* DATA FOR THIS EXERCISE
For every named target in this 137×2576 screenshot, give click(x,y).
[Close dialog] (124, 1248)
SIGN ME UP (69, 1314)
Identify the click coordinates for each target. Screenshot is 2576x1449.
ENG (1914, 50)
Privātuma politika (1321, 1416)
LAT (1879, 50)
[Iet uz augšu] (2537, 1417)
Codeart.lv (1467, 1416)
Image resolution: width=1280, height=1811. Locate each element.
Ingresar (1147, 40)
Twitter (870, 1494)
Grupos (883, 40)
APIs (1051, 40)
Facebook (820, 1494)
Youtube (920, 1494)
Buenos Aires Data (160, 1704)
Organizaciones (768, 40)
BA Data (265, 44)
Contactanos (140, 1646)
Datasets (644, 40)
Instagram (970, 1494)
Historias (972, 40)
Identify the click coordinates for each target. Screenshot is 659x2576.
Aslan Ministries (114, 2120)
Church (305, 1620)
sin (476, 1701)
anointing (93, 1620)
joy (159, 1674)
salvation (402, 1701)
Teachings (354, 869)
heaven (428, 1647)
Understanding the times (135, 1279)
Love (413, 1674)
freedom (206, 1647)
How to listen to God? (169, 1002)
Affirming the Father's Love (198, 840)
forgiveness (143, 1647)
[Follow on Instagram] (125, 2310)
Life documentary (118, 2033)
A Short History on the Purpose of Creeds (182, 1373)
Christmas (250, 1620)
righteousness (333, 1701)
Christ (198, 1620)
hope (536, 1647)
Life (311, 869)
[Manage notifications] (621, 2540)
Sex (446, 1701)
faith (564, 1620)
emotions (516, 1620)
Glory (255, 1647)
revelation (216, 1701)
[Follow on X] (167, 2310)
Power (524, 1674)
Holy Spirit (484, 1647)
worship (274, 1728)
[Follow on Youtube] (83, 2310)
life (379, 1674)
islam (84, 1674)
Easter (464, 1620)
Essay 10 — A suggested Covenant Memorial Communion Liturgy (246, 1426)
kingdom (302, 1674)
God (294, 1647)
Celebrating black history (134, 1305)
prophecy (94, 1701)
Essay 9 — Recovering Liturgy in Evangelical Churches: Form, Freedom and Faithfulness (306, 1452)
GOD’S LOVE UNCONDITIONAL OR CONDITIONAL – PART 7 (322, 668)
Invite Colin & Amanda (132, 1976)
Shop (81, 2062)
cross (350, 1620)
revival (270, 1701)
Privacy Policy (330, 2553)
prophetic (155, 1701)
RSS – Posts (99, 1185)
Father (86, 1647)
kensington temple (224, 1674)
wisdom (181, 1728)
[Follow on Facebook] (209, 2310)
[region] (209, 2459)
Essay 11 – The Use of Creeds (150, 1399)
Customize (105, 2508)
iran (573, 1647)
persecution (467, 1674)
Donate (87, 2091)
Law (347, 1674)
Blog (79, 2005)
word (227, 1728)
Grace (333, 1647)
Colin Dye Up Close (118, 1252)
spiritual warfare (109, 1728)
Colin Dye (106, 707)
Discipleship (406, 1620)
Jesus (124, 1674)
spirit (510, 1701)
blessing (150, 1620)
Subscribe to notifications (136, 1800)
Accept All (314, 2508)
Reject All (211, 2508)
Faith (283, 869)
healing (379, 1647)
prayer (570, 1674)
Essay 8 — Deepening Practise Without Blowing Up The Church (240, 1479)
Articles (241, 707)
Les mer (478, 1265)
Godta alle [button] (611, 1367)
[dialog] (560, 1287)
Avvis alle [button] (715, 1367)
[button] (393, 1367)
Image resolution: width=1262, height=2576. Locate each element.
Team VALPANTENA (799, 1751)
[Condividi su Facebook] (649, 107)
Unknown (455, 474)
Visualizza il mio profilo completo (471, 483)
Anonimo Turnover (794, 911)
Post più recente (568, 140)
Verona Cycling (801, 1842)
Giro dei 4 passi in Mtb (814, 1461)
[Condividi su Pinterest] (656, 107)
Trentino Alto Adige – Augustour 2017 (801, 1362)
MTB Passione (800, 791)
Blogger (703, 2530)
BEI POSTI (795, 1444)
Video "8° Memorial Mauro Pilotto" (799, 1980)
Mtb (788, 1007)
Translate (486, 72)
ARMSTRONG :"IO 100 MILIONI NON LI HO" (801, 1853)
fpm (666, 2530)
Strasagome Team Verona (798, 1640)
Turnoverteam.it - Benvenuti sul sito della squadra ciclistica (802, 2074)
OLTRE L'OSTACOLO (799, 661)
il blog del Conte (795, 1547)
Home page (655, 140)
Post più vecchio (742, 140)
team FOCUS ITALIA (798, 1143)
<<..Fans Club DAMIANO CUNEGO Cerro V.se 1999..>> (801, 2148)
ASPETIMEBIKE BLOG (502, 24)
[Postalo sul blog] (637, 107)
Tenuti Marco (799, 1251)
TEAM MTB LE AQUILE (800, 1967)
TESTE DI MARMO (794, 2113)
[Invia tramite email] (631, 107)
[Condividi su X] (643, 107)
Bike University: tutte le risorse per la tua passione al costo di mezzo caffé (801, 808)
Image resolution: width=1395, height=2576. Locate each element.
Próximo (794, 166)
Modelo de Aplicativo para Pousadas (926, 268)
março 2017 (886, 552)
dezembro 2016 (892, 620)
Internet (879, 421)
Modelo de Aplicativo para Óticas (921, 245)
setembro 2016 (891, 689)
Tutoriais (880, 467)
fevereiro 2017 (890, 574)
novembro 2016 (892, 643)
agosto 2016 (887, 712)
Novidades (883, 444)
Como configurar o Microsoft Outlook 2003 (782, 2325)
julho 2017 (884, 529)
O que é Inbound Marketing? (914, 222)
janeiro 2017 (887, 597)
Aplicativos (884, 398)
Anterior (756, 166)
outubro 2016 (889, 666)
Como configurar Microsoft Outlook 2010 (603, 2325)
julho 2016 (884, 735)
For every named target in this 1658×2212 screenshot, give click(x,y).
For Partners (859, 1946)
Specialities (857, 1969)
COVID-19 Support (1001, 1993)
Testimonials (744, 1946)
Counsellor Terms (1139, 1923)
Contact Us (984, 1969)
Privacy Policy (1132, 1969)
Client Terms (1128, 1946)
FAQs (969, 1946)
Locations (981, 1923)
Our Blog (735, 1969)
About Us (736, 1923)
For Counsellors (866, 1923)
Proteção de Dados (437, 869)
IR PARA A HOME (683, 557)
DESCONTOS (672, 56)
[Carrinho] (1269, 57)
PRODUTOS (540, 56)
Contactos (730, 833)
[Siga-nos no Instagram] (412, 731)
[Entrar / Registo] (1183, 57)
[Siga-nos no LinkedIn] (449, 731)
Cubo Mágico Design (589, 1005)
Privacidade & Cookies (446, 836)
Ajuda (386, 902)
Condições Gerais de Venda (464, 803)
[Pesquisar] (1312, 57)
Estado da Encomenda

* WORK ORDER
In the data above, which lines lie between the line with "righteousness (333, 1701)" and the line with "God (294, 1647)", inclusive? Print those lines exactly and nothing else.

* SOLVED PROBLEM
righteousness (333, 1701)
Christ (198, 1620)
hope (536, 1647)
Life (311, 869)
[Manage notifications] (621, 2540)
Sex (446, 1701)
faith (564, 1620)
emotions (516, 1620)
Glory (255, 1647)
revelation (216, 1701)
[Follow on X] (167, 2310)
Power (524, 1674)
Holy Spirit (484, 1647)
worship (274, 1728)
[Follow on Youtube] (83, 2310)
life (379, 1674)
islam (84, 1674)
Easter (464, 1620)
Essay 10 — A suggested Covenant Memorial Communion Liturgy (246, 1426)
kingdom (302, 1674)
God (294, 1647)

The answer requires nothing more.